Perspective is the ability to take stock of life in larger terms and, as a leader, make sense of it to yourself and to others. It is the product of knowledge and experience and the deliberate use of this enhances well-being. For anyone in your team who ruminates, catastrophises and struggles to keep their emotions in control, fuelling in turn their anxiety, the strength of Perspective is your supporting ballast. I love this strength, but it doesn't come easily to me.
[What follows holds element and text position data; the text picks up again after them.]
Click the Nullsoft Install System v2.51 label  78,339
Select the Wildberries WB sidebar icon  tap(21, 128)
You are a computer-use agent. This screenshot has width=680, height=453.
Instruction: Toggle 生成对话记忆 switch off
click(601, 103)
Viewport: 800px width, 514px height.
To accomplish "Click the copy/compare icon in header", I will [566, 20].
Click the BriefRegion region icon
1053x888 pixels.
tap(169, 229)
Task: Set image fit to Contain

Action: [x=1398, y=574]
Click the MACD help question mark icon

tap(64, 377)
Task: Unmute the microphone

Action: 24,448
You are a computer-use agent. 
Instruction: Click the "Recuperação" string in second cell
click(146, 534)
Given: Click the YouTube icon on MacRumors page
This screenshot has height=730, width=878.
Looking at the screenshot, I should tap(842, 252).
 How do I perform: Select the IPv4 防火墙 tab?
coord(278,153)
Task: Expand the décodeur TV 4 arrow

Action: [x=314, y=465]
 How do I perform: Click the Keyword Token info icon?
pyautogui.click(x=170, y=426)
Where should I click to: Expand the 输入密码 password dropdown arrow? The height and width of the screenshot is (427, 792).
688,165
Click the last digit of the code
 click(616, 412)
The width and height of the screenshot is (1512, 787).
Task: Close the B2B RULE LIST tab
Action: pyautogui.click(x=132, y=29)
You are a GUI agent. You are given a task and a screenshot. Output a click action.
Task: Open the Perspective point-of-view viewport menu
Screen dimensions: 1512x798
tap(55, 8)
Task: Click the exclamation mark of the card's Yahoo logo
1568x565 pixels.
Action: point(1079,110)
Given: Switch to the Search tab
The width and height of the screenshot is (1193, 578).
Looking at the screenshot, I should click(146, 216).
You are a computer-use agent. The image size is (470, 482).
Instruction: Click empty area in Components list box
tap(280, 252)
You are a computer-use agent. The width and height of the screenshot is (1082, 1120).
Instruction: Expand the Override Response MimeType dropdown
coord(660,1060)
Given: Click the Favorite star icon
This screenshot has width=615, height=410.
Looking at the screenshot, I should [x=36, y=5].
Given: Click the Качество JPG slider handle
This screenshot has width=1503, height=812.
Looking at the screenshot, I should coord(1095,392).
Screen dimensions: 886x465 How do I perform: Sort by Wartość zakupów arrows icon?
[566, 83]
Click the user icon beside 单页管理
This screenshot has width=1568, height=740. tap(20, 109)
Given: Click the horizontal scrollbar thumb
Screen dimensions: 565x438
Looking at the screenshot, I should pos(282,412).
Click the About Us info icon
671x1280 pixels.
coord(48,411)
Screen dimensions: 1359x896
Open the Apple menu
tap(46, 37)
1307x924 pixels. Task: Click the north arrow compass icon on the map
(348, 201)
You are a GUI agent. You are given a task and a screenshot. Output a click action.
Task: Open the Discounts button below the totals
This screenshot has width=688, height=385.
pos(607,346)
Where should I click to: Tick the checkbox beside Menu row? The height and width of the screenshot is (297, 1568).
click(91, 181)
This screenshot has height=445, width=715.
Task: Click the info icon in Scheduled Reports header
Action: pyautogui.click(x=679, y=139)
It’s the strength card that I keep above my desk, to remind myself to think bigger picture, above and beyond the immediate problem.

* Look to the past to develop the strength of Perspective for the future.

 Each week, on every team meeting, cast your team’s minds back to the previous week (particularly because everyone is likely to be focused on how to resolve this week’s problems). Ask them the following:

  • What problems did we face as a team last week?
  • How did we resolve them?
  • What does this tell us about our team’s abilities to cope?
  • What strengths did we utilise to move from just Surviving to Thriving?
  • How can we use this knowledge and experience going forwards?
  1. Curiosity

 Curiosity might have killed the cat, but your ability to help your team strengthen their growth mindset, learn to be open to experiences and appreciate paradox, will be critical in the coming months. It is Exploratory Curiosity that is important here – the desire to learn, grow and look outwards. Some helpful nudges for Leaders:

  • Keep your team learning. TED talks; articles; podcasts. Choose a theme each week or ask people to share one thing they have learned each week (just for interest sakes);
  • When things go wrong, focus on the learning. Show that setbacks are growth opportunities. Failure is not fixed. Share Carol Dweck’s writing on Growth Mindsets;
  • Enhance an appreciation of paradox – loss and gain; grief and gratitude; vulnerability and strength. The idea that Glennon Doyle calls ‘brutifal’ - life can be beautiful and brutal;
  • Help your team reframe their ‘have to’s’, “when I have to do this, what I get from doing this is…”

Finally, I would personally like to add the strength of Courage. It is not always stressed by scientists as the strength that leads to Resilience, but in my experience  from the leaders I coach, it takes courage to lead, courage to have the conversations we are talking about in this article, and, as a leader, the courage to grow from stress. It is of course, at the heart of Encouragement.